After falling overboard Tuesday from the shrimp boat where she worked, Lopez swam and floated until she reached safety at an oil platform, spray-painted a distress signal, and managed to activate an alarm system to summon help.
"I just had to stay strong; I didn't want to go like that," the 32-year-old Lopez was quoted as saying in yesterday's editions of The Victoria Advocate.
"I didn't want to be eaten by fishes. I was really scared."
Lopez's ordeal began 70 miles off Galveston in the Gulf of Mexico, where she was climbing around on the 76-foot shrimper, known as Ike and Zack, to find a spot to read. She slipped and fell in the water without a life jacket.
Neither the boat's three-man crew nor those of other boats that floated past heard her cries.
"The water was rough," she was quoted as saying in the online edition of the Houston Chronicle, adding that she was bumped by large fish. "The waves were coming over my head."
Lopez said she swam all night, following a distant sound and finally reaching a foghorn on the offshore rig about daybreak Wednesday.
There, she found a moldy loaf of bread, other food and water, and some black and white paint.
She painted an SOS sign on the platform, made a balloon from a black trash bag, and spray-painted it with another plea for help.
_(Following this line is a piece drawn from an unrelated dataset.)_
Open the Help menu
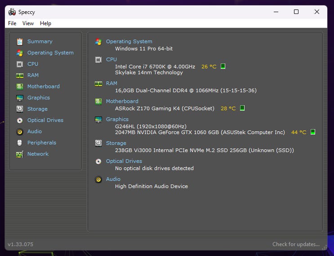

She also was able to trigger an alarm system on the platform, which activated sirens and lights.
Coast Guard Chief Warrant Officer Adam Wine said a jet pilot saw the SOS on the oil platform Wednesday evening.
After being rescued by a helicopter crew, Lopez was "cold, shaking, dehydrated and in a slight state of shock, but stable," Wine said. She was transferred to the University of Texas Medical Branch in Galveston.
Lopez's mother had cried and prayed as rescuers searched for her daughter.
"As long as she's my daughter, she'll never go to sea again," said Janie Lopez, of Palacios.
Her daughter said, "I don't want to even get in the water."